Thursday, September 10, 2009

Everybody Blow Your Trumpet! 2


Following from my discussion last week, blowing your trumpet it your responsibility and it is a task you cannot delegate carelessly. The second point to note in this series is nobody will blow you trumpet if you fail to blow it yourself.

Nobody will do it for you: If any one around is offering to blow your trumpet, be wary. Check to know the real cost of such an offer, bearing in mind that money is not the only price. Only professional image makers take on such responsibilities and then they get paid for it. If any other person makes you an offer, ask what went down with their trumpets. Ceteris Paribus, they should be busy with their own trumpets. Usually those around you who offer to sing your praises are sycophants.

The person offering to play your trumpet may have an agenda that would be furthered by blowing your trumpet. If your instrument is well tuned; or you have cultivated an audience; or you have influence in certain circuits, such people come around with all sorts of helpful offers. While at it, they could slip their music in between your notes. The danger is you may be half way through playing the music before you notice. Moreover it may be difficult to stop and start over especially if you are playing in public. If you do stop, you will be in need of a lot of damage control which may be costly or time wasting.

In spite of all the above, you do need people who will blow your trumpet in business. I mean people who can speak for you without misrepresenting you. One of hardest resources to find in business is good human resource. I mean good staff. This is especially so for small and medium enterprise owners. Your employees are the ones that do your marketing. They receive your calls. They talk to suppliers and customers on your behalf. They are the Front Desk Officers who receive your guests.

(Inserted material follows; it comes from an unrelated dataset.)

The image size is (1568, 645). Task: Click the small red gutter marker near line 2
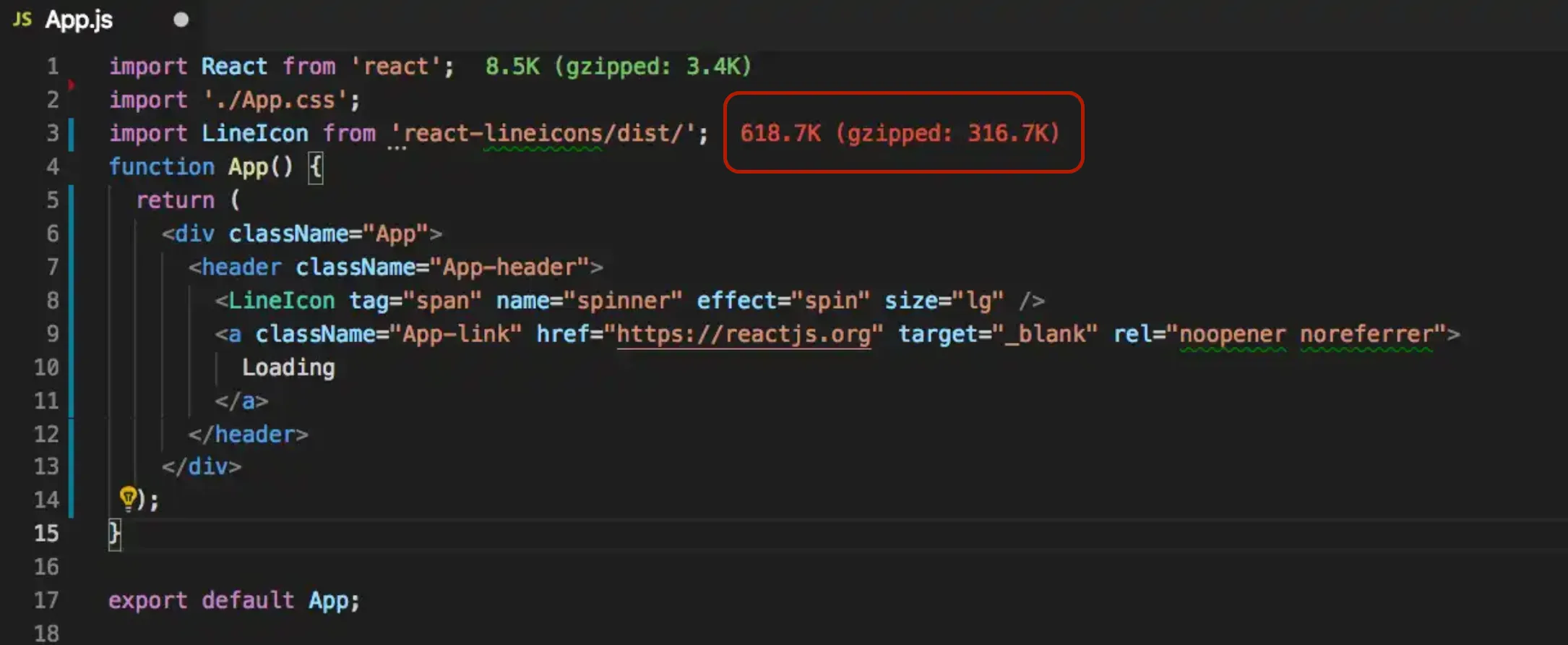click(71, 85)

Needless to say, they have to know what you are thinking, what you mean to say, when and where to say it and to whom they can speak. A word said amiss could mean huge losses for you. I am sure many of us have experienced rude sales girls and boys before. Sometimes we speak up about their rudeness or sometimes we just walk away and take our business with us. You can imagine how much you loose if this happens just once a day. That translates to about 200 lost customers per year.

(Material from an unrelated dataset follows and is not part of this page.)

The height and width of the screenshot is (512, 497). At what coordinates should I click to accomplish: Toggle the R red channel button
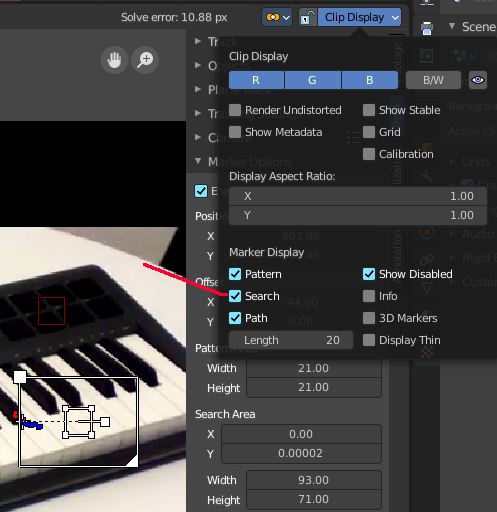[x=256, y=80]
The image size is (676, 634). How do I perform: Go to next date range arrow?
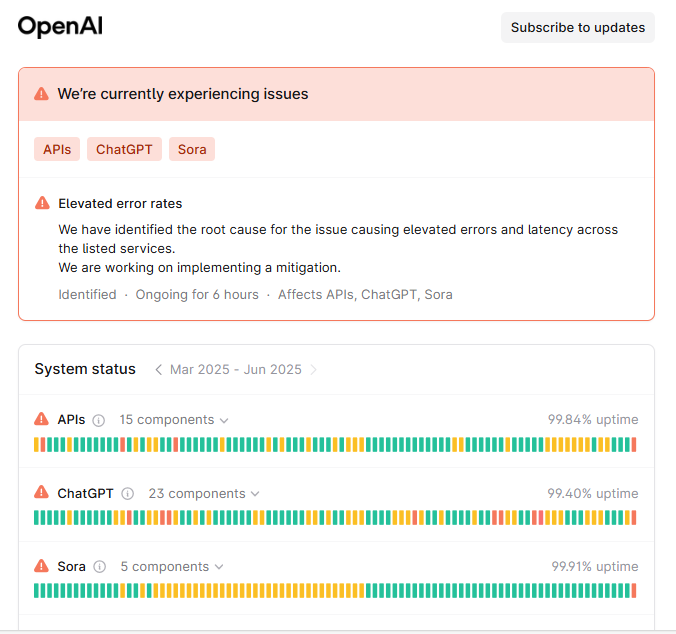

· Be careful about whom and to what you lend your voice. Some people are eager to associate with you to get noticed or for their own reasons.

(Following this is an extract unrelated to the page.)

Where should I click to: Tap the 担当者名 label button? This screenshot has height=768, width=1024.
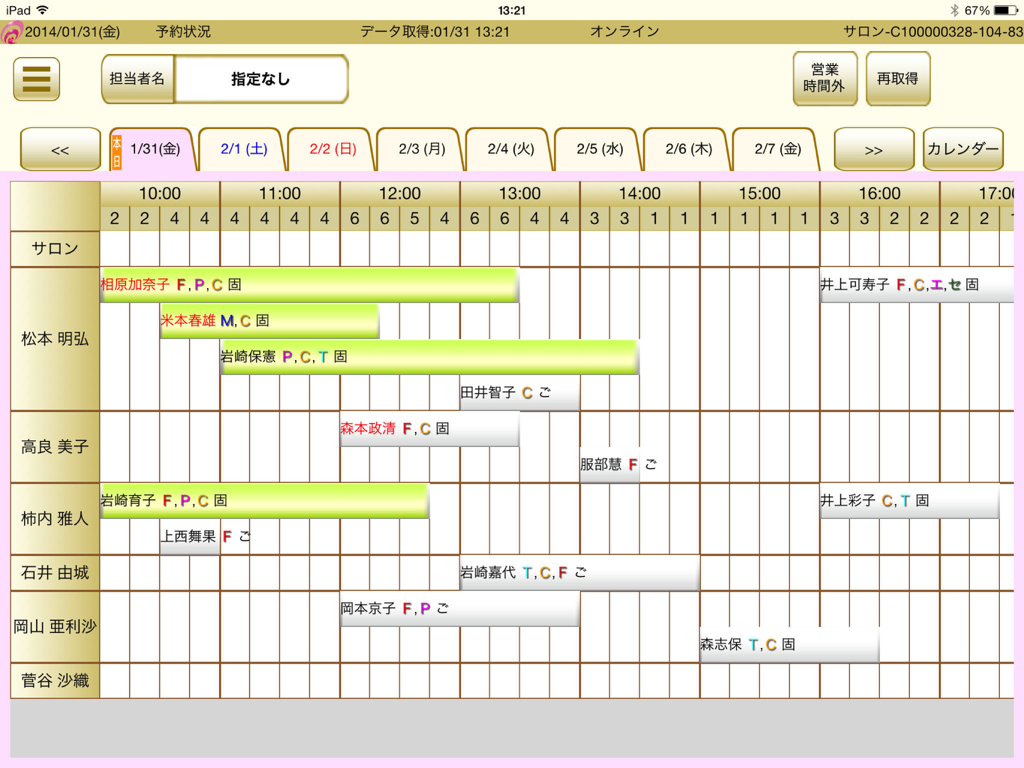[x=138, y=79]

· Ask for a recap of your last message when giving out instructions. You must ensure they got your message right.

· Your representatives must know what you want said how to say it. Invest in training them so they represent you well.



In all manage your communication from end to end. You are responsible for what goes out and you must check the feed back. Many have missed huge jobs and contracts due to miscommunication.

A common illusion is that if you make more money, you will have less worry. Intellectually, this is what many believe, but in practice the reverse in the case. Many people take on financial commitment without seeing the exact numbers. Their decisions are based on a ‘sense’ or ‘feeling’ or blind faith. Such people will continually increase their spending with every increase in cash availability.

“John D. Rockefeller reportedly kept track of every penny he spent from the age of 16 until his death at the age of 98” - (Reported biographers). He never paid a bill without examining it and understanding it. Now this might seem like a tall order to meet, but it is definitely a habit worth emulating. Business men need to be on top of their activities especially spending. It is easy to spend 3 months income in advance in a period of peak cash inflow. Attention to accounts and financials will prevent such an occurrence.

Apart from writing biographies, the financial records has major interests for a budding entrepreneur. Every business person needs to keep track of the flow of money in/out of the business. If this is done well, then the actual cash in hand or in the bank must always be equal to what you have in the records. You need to understand that plenty of cash generating activities is not what makes a business. Most times business run into trouble during periods of huge cash inflow. The temptation to spend more than you have actually earned is ever present. Many people spend the deposit given to them in advance for services or products. They realize their error when there is no fund to finance the production of the goods at the delivery period.


One way to manage the spending stress and reduce the grey hairs is to have a spending plan. If you carefully list all your revenue, it will make it easier to apportion what you have. You can spend to the best of your ability and not beyond. Below is a template of a simple spending plan. It can also be used to monitor the actual spending.

If you can prepare this ahead of the season and stick to your plan, you will be happier and will spend with less anxiety.


Be sure to include all your income under the revenue. Salary, Dividend, Rental income, Sales income e.t.c.
Tick off your fixed expense items first. E.g mortgage/rent, insurance premiums, lease repayments, loan repayment e.t.c
Do not compare expenses with cash inflow. Your spending decision should be based on your earnings not just cash balance. If you get sudden cash windfall should not cause a huge change in your spending plan.
You must record your credit purchases and include a gap for paying them off.
On a weekly basis, compare your total spend with your revenue. If there is a shortfall, check the various categories of variable expenses to see what you can reduce. Also compare your total expenditure with your budget to be sure you are on course.